Substitute "link" for every "target" in the items below, and leave everything else unchanged.

(Rows showing where targets appear)
Begin
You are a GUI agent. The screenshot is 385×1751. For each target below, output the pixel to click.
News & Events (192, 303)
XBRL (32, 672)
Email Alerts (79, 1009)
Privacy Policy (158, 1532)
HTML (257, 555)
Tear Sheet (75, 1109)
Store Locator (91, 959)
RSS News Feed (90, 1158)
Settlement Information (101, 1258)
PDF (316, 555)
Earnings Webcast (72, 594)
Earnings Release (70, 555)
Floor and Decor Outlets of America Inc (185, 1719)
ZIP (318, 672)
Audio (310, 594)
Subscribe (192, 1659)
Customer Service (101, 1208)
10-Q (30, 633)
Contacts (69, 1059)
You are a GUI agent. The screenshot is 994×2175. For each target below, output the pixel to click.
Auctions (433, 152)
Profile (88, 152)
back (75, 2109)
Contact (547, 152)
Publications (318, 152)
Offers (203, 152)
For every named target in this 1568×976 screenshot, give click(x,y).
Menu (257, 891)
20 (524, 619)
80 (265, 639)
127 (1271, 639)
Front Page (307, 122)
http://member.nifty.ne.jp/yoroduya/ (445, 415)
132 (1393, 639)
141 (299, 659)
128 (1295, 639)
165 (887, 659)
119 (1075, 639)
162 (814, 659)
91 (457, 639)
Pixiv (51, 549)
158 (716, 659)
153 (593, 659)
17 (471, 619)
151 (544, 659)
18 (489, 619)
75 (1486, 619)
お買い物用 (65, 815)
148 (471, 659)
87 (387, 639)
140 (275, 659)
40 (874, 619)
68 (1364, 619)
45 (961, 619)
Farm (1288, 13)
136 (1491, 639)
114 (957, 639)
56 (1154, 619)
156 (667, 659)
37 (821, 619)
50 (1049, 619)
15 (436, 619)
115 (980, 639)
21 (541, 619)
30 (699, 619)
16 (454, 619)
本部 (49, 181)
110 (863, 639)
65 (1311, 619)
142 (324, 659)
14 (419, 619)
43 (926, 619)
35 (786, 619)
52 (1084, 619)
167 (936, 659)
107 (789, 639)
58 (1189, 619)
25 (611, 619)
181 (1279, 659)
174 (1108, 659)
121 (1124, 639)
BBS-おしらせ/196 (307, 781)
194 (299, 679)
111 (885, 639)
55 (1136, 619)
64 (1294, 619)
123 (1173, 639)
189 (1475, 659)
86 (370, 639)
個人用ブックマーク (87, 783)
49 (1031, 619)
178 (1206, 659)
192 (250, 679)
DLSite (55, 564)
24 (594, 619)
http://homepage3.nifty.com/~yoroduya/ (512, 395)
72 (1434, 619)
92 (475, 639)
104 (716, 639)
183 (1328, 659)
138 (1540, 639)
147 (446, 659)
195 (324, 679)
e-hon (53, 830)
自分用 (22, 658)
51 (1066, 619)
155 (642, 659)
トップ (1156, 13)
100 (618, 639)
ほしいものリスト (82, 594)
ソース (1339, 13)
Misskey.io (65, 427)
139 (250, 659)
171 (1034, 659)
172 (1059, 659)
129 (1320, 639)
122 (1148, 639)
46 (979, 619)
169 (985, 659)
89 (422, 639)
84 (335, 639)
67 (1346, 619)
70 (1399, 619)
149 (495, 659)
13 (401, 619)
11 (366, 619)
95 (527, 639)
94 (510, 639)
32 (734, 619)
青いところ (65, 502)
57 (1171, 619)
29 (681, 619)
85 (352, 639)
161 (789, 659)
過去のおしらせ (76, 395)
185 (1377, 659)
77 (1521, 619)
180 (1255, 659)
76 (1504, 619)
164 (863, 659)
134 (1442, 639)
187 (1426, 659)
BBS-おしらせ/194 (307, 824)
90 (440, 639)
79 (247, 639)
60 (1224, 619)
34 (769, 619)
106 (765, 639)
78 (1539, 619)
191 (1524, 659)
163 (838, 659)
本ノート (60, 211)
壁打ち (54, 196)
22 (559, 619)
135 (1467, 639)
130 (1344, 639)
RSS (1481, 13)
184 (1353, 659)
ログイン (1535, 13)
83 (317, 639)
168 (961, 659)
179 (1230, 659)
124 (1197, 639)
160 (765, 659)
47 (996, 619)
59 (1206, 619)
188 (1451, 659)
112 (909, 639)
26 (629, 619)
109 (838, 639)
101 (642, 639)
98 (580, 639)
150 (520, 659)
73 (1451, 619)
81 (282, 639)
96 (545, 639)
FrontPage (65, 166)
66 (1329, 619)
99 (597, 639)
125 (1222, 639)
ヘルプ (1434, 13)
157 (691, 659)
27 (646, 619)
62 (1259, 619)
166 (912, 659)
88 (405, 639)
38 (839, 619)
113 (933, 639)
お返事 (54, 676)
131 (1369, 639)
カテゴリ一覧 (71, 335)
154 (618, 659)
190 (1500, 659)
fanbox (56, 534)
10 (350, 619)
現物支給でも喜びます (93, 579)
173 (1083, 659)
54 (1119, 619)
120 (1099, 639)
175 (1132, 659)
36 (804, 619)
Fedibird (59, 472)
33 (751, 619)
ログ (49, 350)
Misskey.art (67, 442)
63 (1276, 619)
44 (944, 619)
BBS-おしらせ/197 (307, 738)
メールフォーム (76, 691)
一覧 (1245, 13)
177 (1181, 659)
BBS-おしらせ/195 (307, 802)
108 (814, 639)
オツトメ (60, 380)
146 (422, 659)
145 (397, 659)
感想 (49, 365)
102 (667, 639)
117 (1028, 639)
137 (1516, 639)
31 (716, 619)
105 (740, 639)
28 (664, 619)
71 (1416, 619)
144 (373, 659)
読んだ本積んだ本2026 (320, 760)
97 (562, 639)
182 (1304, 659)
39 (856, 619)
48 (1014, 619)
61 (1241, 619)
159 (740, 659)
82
End
● **REPLY**
You are a GUI agent. The screenshot is 385×1751. For each link below, output the pixel to click.
News & Events (192, 303)
XBRL (32, 672)
Email Alerts (79, 1009)
Privacy Policy (158, 1532)
HTML (257, 555)
Tear Sheet (75, 1109)
Store Locator (91, 959)
RSS News Feed (90, 1158)
Settlement Information (101, 1258)
PDF (316, 555)
Earnings Webcast (72, 594)
Earnings Release (70, 555)
Floor and Decor Outlets of America Inc (185, 1719)
ZIP (318, 672)
Audio (310, 594)
Subscribe (192, 1659)
Customer Service (101, 1208)
10-Q (30, 633)
Contacts (69, 1059)
You are a GUI agent. The screenshot is 994×2175. For each link below, output the pixel to click.
Auctions (433, 152)
Profile (88, 152)
back (75, 2109)
Contact (547, 152)
Publications (318, 152)
Offers (203, 152)
For every named link in this 1568×976 screenshot, give click(x,y).
Menu (257, 891)
20 (524, 619)
80 (265, 639)
127 (1271, 639)
Front Page (307, 122)
http://member.nifty.ne.jp/yoroduya/ (445, 415)
132 (1393, 639)
141 (299, 659)
128 (1295, 639)
165 (887, 659)
119 (1075, 639)
162 (814, 659)
91 (457, 639)
Pixiv (51, 549)
158 (716, 659)
153 (593, 659)
17 (471, 619)
151 (544, 659)
18 (489, 619)
75 (1486, 619)
お買い物用 (65, 815)
148 (471, 659)
87 (387, 639)
140 (275, 659)
40 (874, 619)
68 (1364, 619)
45 (961, 619)
Farm (1288, 13)
136 (1491, 639)
114 (957, 639)
56 (1154, 619)
156 (667, 659)
37 (821, 619)
50 (1049, 619)
15 (436, 619)
115 (980, 639)
21 (541, 619)
30 (699, 619)
16 (454, 619)
本部 (49, 181)
110 (863, 639)
65 (1311, 619)
142 (324, 659)
14 (419, 619)
43 (926, 619)
35 (786, 619)
52 (1084, 619)
167 (936, 659)
107 (789, 639)
58 (1189, 619)
25 (611, 619)
181 (1279, 659)
174 (1108, 659)
121 (1124, 639)
BBS-おしらせ/196 (307, 781)
194 (299, 679)
111 (885, 639)
55 (1136, 619)
64 (1294, 619)
123 (1173, 639)
189 (1475, 659)
86 (370, 639)
個人用ブックマーク (87, 783)
49 (1031, 619)
178 (1206, 659)
192 (250, 679)
DLSite (55, 564)
24 (594, 619)
http://homepage3.nifty.com/~yoroduya/ (512, 395)
72 (1434, 619)
92 (475, 639)
104 (716, 639)
183 (1328, 659)
138 (1540, 639)
147 (446, 659)
195 (324, 679)
e-hon (53, 830)
自分用 (22, 658)
51 (1066, 619)
155 (642, 659)
トップ (1156, 13)
100 (618, 639)
ほしいものリスト (82, 594)
ソース (1339, 13)
Misskey.io (65, 427)
139 (250, 659)
171 (1034, 659)
172 (1059, 659)
129 (1320, 639)
122 (1148, 639)
46 (979, 619)
169 (985, 659)
89 (422, 639)
84 (335, 639)
67 (1346, 619)
70 (1399, 619)
149 (495, 659)
13 (401, 619)
11 (366, 619)
95 (527, 639)
94 (510, 639)
32 (734, 619)
青いところ (65, 502)
57 (1171, 619)
29 (681, 619)
85 (352, 639)
161 (789, 659)
過去のおしらせ (76, 395)
185 (1377, 659)
77 (1521, 619)
180 (1255, 659)
76 (1504, 619)
164 (863, 659)
134 (1442, 639)
187 (1426, 659)
BBS-おしらせ/194 (307, 824)
90 (440, 639)
79 (247, 639)
60 (1224, 619)
34 (769, 619)
106 (765, 639)
78 (1539, 619)
191 (1524, 659)
163 (838, 659)
本ノート (60, 211)
壁打ち (54, 196)
22 (559, 619)
135 (1467, 639)
130 (1344, 639)
RSS (1481, 13)
184 (1353, 659)
ログイン (1535, 13)
83 (317, 639)
168 (961, 659)
179 (1230, 659)
124 (1197, 639)
160 (765, 659)
47 (996, 619)
59 (1206, 619)
188 (1451, 659)
112 (909, 639)
26 (629, 619)
109 (838, 639)
101 (642, 639)
98 (580, 639)
150 (520, 659)
73 (1451, 619)
81 (282, 639)
96 (545, 639)
FrontPage (65, 166)
66 (1329, 619)
99 (597, 639)
125 (1222, 639)
ヘルプ (1434, 13)
157 (691, 659)
27 (646, 619)
62 (1259, 619)
166 (912, 659)
88 (405, 639)
38 (839, 619)
113 (933, 639)
お返事 (54, 676)
131 (1369, 639)
カテゴリ一覧 (71, 335)
154 (618, 659)
190 (1500, 659)
fanbox (56, 534)
10 (350, 619)
現物支給でも喜びます (93, 579)
173 (1083, 659)
54 (1119, 619)
120 (1099, 639)
175 (1132, 659)
36 (804, 619)
Fedibird (59, 472)
33 (751, 619)
ログ (49, 350)
Misskey.art (67, 442)
63 (1276, 619)
44 (944, 619)
BBS-おしらせ/197 (307, 738)
メールフォーム (76, 691)
一覧 (1245, 13)
177 (1181, 659)
BBS-おしらせ/195 (307, 802)
108 (814, 639)
オツトメ (60, 380)
146 (422, 659)
145 (397, 659)
感想 (49, 365)
102 (667, 639)
117 (1028, 639)
137 (1516, 639)
31 (716, 619)
105 (740, 639)
28 (664, 619)
71 (1416, 619)
144 (373, 659)
読んだ本積んだ本2026 (320, 760)
97 (562, 639)
182 (1304, 659)
39 (856, 619)
48 (1014, 619)
61 (1241, 619)
159 (740, 659)
82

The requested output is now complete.